In reviewing a motion to dismiss for failure to state a claim upon which relief can be granted under Federal Rule of Civil Procedure 12(b)(6), the Court construes the complaint in the light most favorable to the plaintiff, accepts the factual allegations as true, and draws all reasonable inferences in the plaintiff’s favor. Reynolds v. CB Sports Bar, Inc., 623 F.3d 1143, 1146 (7th Cir. 2010). A complaint must contain only a “short and plain statement of the claim showing that the pleader is entitled to relief.” Fed.
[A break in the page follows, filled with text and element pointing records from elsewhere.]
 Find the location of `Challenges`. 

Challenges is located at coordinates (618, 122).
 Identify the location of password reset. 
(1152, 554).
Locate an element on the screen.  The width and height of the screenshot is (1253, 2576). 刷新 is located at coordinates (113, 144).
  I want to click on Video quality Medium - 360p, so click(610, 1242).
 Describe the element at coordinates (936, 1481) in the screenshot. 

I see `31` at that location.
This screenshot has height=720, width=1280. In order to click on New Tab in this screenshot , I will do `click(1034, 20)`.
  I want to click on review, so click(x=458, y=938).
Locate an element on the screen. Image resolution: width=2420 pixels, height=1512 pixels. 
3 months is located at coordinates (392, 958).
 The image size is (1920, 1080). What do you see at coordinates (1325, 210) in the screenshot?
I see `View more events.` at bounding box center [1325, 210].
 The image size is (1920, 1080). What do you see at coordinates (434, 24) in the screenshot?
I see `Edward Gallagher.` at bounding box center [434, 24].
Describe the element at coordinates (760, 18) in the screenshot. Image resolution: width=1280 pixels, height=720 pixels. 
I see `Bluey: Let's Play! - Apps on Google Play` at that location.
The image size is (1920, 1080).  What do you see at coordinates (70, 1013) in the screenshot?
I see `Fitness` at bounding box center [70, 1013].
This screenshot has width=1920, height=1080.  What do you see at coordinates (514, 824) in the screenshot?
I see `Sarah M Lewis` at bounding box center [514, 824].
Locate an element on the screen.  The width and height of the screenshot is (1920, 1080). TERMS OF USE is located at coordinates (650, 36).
R. Civ. P. 8(a)(2). That statement must contain sufficient factual matter, accepted as true, to state a claim for relief that is plausible on its face, Ashcroft v. Iqbal, 556 U.S. 662, 678 (2009), and raise a right to relief above the speculative level. Bell Atl. Corp. v. Twombly, 550 U.S. 544, 570 (2007). However, a plaintiff’s claim need only be plausible, not probable. Indep. Trust Corp. v. Stewart Info. Servs. Corp., 665 F.3d 930,

935 (7th Cir. 2012). Evaluating whether a plaintiff’s claim is sufficiently plausible to survive a motion to dismiss is “a context-specific task that requires the reviewing court to draw on its judicial experience and common sense.” McCauley v. City of Chicago, 671 F.3d 611, 616 (7th Cir. 2011) (quoting Iqbal, 556 U.S. at 678). Next, Rule 12(c) permits a party to move for judgment on the pleadings “[a]fter the pleadings are closed.” Fed. R. Civ. P. 12(c). The Defendants have not yet filed their answers to the complaint, electing instead to file motions to dismiss. Accordingly, in light of the express

2 Chief Doughty also argues that the case should be dismissed under Rule 12(b)(1) for lack of jurisdiction. He directs this argument to “any state law claims,” but there simply aren’t any such claims, and Z.H. doesn’t argue otherwise.